Above all, I worry about all people that want the status quo to persist forever. These are certainly not the people I want around me. I want transformative and adaptive people in my circles, either social, political, or any group with a vested interest in my wellbeing. Like I said before, the most successful of us understand the importance of change and incorporating movement into the very fabric of their lives. Movement or locomotion is critical to our abilities to adapt and inherent in the same biology. Without a doubt, I am shedding light on our potential’s upper limits to persist into the future and beyond.
So, are you ready for change yet? To transform and grow beyond yourself. Perhaps even take more on? Think of that new job waiting for you that you believed was too much or couldn’t handle. That illness just got the best of you. Well, I am suggesting that the creative and successful mind can achieve and will do so if you remain open to what’s possible by understanding your limits as barriers and those barriers as the next obstacle you must eliminate to find success and happiness.
Max Guttman ’08, MSW ’12, is the owner of Recovery Now, a private mental health practice. Through his work as a Licensed Clinical Social Worker, therapist and disability rights advocate, Max fights for those without a voice in various New York City care systems. He received a 2020 Bearcats of the Last Decade 10 Under 10 award from the Binghamton University Alumni Association.
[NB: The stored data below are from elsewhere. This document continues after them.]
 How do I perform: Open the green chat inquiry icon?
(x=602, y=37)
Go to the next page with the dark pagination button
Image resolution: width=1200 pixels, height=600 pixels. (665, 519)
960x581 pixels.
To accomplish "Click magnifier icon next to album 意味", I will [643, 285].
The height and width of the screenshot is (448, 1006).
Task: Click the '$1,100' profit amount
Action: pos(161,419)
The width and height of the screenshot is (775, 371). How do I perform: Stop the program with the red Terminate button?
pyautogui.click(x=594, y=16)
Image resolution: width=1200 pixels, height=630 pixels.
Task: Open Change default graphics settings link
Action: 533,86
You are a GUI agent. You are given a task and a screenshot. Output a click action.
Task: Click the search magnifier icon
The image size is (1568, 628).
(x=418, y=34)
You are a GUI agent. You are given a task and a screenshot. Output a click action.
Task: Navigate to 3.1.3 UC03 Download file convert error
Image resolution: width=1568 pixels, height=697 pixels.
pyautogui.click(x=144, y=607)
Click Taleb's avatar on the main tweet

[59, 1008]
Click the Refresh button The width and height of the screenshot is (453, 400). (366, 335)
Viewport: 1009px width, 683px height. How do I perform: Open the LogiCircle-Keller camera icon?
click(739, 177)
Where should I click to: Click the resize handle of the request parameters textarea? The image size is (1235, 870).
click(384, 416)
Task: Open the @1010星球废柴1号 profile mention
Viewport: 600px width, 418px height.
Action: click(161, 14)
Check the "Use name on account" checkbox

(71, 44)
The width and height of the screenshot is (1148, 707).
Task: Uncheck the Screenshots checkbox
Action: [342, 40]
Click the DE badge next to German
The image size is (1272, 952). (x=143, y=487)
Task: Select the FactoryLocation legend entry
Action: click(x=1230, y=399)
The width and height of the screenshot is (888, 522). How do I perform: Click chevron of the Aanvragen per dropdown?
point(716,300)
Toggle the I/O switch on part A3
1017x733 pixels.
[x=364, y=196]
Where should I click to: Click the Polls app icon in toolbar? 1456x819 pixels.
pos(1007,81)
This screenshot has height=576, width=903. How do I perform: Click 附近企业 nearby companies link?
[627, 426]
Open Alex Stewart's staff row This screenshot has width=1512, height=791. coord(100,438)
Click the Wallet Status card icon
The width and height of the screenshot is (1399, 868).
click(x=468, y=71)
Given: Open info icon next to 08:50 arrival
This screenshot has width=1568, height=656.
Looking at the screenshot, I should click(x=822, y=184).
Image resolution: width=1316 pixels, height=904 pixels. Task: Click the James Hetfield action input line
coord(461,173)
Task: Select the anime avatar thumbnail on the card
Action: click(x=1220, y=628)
Guttman treats clients with anxiety and depression, but specializes in issues related to psychosis or schizoaffective spectrum disorders. He frequently writes on his lived experiences with schizophrenia.
“I knew my illness was so complex that I’d need a professional understanding of its treatment to gain any real momentum in recovery,” Guttman says. “After undergraduate school and the onset of my illness, I evaluated different graduate programs that could serve as a career and mechanism to guide and direct my self-care. After experiencing the helping hand of my social worker and therapist right after my ‘break,’ I chose social work education because of its robust skill set and foundation of knowledge I needed to heal and help others.”
“In a world of increasing tragedy, we should help people learn from our lived experiences. My experience brings humility, authenticity and candidness to my practice. People genuinely appreciate candidness when it comes to their health and recovery. Humility provides space for mistakes and appraisal of progress. I thank my lived experience for contributing to a more egalitarian therapeutic experience for my clients.”